Records from a data source:
------------------------------

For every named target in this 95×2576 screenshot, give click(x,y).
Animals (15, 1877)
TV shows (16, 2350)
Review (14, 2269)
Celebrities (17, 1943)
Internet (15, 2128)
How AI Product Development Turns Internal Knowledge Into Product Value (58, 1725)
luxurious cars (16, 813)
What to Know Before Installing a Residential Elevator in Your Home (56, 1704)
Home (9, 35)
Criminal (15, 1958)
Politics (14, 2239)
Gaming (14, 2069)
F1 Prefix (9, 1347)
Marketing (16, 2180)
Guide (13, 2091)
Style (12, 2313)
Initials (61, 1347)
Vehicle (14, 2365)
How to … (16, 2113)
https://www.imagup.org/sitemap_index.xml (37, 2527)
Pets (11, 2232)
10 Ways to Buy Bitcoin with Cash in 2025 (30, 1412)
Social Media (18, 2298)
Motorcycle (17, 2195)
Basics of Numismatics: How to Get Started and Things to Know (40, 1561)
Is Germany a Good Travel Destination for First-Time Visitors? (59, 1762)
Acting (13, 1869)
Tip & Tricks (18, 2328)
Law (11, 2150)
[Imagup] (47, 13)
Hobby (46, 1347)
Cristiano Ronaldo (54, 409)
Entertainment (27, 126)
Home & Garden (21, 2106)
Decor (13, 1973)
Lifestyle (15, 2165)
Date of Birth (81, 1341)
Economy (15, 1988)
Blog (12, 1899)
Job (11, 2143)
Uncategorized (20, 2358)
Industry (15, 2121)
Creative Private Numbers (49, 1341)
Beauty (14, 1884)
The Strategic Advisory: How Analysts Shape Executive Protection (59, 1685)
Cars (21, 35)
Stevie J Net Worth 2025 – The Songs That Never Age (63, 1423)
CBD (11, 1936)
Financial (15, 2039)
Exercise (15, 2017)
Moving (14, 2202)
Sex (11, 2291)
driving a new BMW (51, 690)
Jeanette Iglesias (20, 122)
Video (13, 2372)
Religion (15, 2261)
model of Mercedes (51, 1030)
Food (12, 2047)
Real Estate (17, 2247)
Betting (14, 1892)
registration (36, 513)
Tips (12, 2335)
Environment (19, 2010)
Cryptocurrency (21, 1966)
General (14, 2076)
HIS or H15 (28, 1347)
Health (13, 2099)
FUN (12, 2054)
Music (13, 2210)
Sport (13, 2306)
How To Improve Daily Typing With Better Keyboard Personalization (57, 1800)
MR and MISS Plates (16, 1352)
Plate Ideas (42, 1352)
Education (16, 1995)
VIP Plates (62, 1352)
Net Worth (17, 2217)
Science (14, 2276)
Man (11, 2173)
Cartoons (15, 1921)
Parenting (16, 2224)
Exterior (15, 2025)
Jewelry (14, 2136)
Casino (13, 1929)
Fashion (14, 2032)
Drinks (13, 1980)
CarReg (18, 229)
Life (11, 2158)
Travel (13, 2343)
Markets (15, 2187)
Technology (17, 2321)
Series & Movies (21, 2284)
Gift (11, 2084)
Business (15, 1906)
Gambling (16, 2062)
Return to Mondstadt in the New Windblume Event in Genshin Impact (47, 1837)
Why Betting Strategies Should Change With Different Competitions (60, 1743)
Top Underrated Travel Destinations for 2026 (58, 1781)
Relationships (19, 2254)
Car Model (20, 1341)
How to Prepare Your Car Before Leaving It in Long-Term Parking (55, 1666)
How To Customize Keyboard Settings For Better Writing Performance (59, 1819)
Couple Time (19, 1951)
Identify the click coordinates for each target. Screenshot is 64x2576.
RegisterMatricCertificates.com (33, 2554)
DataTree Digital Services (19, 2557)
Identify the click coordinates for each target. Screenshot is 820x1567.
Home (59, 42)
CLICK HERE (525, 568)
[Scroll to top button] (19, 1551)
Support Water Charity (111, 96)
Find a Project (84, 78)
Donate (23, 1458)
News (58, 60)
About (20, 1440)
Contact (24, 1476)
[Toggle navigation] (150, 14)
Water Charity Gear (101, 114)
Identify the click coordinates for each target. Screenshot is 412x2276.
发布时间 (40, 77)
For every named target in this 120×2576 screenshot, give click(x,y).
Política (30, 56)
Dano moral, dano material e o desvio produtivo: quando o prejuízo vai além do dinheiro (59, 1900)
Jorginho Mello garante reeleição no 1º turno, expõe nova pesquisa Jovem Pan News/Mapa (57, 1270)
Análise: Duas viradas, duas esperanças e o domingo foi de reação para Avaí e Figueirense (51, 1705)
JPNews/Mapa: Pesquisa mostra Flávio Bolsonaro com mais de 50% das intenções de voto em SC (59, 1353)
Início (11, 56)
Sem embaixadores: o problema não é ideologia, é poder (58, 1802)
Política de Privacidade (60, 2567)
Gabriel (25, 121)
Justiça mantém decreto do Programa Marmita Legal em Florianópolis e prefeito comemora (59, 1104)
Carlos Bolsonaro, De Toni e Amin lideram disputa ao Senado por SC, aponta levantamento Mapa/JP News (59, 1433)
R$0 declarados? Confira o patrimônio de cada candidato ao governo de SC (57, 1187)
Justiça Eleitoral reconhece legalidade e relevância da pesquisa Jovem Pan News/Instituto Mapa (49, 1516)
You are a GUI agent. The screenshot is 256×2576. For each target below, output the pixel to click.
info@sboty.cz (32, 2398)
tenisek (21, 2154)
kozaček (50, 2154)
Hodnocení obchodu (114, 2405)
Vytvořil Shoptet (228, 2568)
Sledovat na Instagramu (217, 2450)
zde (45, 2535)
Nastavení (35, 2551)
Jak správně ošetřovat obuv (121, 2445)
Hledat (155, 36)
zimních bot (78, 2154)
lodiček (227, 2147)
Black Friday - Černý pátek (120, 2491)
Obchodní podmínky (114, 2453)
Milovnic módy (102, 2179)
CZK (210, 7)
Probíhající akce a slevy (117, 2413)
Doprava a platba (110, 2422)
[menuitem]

------------------------------

GOAL OF THE EXERCISE: Could you return exactly the lines above from the line with "Water Charity Gear (101, 114)" to the line with "Sem embaixadores: o", both included, and nothing else?

COMPLETED EXERCISE:
Water Charity Gear (101, 114)
Identify the click coordinates for each target. Screenshot is 412x2276.
发布时间 (40, 77)
For every named target in this 120×2576 screenshot, give click(x,y).
Política (30, 56)
Dano moral, dano material e o desvio produtivo: quando o prejuízo vai além do dinheiro (59, 1900)
Jorginho Mello garante reeleição no 1º turno, expõe nova pesquisa Jovem Pan News/Mapa (57, 1270)
Análise: Duas viradas, duas esperanças e o domingo foi de reação para Avaí e Figueirense (51, 1705)
JPNews/Mapa: Pesquisa mostra Flávio Bolsonaro com mais de 50% das intenções de voto em SC (59, 1353)
Início (11, 56)
Sem embaixadores: o problema não é ideologia, é poder (58, 1802)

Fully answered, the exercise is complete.